WASHINGTON (Reuters) - U.S. President Donald Trump late Friday declined to issue quotas for domestic uranium production but instead ordered a new 90-day review by a group of federal agencies.
Trump said in a written memorandum he did not concur with a U.S. Commerce Department investigation that found uranium imports threaten to impair U.S. national security.
Trump wrote that while findings “raise significant concerns” he was ordering a deeper review. “A fuller analysis of national security considerations with respect to the entire nuclear fuel supply chain is necessary at this time.”
The United States sourced just 7% of its uranium domestically in 2017, with most of the rest coming from Canada, Australia and Russia, according to the Energy Information Administration.
U.S. uranium mining firms, as well as more than two dozen western state lawmakers, have argued that nuclear generators rely heavily on countries such as Russia, China and Kazakhstan for uranium supply from their state-owned companies, who flood the market.
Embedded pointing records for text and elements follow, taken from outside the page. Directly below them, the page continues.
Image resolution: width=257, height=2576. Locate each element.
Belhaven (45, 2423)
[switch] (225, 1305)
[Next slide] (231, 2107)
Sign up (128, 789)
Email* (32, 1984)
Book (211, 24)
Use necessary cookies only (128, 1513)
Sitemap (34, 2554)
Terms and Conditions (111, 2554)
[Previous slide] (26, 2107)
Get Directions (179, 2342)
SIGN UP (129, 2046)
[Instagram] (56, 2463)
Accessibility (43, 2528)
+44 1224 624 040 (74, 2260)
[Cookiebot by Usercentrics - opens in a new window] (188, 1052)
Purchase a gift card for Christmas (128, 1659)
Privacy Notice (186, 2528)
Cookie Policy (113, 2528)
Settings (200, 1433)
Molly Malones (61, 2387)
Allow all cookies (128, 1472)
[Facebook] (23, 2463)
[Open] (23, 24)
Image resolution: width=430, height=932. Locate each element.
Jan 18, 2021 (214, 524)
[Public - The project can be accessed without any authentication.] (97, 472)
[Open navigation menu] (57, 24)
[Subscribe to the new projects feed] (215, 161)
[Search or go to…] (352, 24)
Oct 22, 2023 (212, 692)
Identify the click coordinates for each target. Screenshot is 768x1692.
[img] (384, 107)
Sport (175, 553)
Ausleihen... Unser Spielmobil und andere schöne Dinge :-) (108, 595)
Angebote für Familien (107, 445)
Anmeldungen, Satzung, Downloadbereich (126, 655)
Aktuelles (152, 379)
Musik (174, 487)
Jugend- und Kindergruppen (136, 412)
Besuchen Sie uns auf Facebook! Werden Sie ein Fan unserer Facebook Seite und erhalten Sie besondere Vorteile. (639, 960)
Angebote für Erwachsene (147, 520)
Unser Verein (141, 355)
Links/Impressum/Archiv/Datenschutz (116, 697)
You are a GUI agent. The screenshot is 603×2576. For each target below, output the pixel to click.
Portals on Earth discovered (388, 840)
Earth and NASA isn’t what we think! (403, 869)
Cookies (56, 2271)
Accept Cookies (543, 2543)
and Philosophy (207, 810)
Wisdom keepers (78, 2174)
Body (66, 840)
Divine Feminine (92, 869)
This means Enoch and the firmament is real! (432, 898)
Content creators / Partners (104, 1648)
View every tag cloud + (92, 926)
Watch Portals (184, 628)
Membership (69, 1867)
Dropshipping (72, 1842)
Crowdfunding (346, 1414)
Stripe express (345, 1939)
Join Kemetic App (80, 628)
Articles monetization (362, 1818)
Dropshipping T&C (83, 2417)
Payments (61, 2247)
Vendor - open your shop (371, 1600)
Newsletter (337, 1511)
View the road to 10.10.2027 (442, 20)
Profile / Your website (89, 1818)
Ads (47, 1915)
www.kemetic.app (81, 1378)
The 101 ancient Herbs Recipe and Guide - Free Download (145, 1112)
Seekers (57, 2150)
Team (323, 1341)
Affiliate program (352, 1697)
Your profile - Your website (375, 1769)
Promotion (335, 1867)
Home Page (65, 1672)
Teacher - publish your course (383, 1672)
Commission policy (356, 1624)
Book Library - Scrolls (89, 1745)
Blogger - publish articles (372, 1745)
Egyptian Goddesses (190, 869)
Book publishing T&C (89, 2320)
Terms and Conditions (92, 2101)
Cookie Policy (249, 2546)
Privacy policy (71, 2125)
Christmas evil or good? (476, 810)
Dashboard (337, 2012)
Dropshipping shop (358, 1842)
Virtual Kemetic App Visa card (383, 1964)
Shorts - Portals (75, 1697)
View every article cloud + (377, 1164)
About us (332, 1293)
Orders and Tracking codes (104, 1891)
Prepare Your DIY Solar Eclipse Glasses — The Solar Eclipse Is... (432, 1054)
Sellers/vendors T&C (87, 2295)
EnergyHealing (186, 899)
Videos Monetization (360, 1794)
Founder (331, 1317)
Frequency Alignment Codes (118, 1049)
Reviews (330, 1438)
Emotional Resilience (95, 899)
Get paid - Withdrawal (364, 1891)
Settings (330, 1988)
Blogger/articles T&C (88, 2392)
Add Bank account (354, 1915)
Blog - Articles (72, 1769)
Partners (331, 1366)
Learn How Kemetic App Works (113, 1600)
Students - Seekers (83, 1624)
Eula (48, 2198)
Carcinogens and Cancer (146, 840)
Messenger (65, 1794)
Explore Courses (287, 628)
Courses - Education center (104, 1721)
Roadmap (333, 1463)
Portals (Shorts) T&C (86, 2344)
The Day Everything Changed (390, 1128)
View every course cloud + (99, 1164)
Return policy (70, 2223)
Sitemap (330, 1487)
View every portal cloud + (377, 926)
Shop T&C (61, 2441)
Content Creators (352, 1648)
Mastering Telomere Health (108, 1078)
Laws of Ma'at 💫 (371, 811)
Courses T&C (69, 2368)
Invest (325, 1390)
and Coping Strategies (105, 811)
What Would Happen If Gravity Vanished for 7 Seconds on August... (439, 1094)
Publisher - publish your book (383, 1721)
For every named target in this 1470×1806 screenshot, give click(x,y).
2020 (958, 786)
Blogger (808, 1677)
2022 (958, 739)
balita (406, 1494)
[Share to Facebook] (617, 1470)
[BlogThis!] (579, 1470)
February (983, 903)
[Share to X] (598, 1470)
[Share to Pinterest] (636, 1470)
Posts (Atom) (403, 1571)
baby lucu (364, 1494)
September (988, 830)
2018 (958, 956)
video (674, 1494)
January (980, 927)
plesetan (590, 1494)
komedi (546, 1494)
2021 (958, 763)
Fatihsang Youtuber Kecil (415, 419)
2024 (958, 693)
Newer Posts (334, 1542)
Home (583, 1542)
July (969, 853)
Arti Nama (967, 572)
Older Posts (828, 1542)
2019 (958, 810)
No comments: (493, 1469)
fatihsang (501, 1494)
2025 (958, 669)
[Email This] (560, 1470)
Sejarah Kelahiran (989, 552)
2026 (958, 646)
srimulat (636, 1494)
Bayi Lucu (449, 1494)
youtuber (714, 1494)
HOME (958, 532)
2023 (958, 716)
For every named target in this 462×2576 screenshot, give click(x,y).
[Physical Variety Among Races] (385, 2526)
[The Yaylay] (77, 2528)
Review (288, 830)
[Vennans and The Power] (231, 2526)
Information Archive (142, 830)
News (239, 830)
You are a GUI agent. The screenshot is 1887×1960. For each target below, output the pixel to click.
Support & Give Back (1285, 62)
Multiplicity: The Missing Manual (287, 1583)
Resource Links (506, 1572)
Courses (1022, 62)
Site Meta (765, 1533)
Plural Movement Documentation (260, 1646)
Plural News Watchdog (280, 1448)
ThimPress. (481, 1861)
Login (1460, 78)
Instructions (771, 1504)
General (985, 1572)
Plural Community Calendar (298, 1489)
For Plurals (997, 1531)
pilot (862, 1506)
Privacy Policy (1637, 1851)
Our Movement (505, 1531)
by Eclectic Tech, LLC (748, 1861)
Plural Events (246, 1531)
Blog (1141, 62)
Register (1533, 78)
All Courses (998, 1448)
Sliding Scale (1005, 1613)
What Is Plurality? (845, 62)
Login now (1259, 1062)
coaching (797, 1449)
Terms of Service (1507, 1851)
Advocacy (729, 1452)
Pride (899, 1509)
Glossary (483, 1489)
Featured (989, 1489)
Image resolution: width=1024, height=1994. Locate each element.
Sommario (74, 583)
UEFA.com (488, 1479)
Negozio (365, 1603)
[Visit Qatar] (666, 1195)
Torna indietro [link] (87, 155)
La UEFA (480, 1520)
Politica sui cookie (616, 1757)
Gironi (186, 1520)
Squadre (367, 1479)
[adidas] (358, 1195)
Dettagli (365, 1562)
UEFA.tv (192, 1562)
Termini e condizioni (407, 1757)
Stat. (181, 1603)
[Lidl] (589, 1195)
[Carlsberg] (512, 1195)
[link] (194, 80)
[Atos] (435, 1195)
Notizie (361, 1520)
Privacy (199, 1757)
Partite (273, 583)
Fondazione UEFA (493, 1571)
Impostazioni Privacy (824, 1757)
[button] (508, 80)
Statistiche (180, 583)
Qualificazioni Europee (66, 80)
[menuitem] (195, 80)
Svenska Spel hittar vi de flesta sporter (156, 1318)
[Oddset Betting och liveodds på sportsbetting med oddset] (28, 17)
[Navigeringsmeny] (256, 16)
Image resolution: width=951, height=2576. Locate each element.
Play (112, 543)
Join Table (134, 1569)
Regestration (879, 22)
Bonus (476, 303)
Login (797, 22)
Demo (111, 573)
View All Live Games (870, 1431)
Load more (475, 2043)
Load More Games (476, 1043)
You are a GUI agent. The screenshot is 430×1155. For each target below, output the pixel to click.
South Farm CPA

Electric utility companies with nuclear power plants, including Duke Energy (DUK.N) and Entergy (ETR.N), fought back hard against the miners’ petition, arguing that their costs would spike if they were forced to source uranium domestically.
They had pushed back against the miners’ argument that the utilities relied on adversaries like Russia, China and Kazakhstan, saying that the United States, Canada and Australia together accounted for nearly 60 percent of the U.S. uranium supply in 2017.
Trump said the working group would make “recommendations to further enable domestic nuclear fuel production if needed.”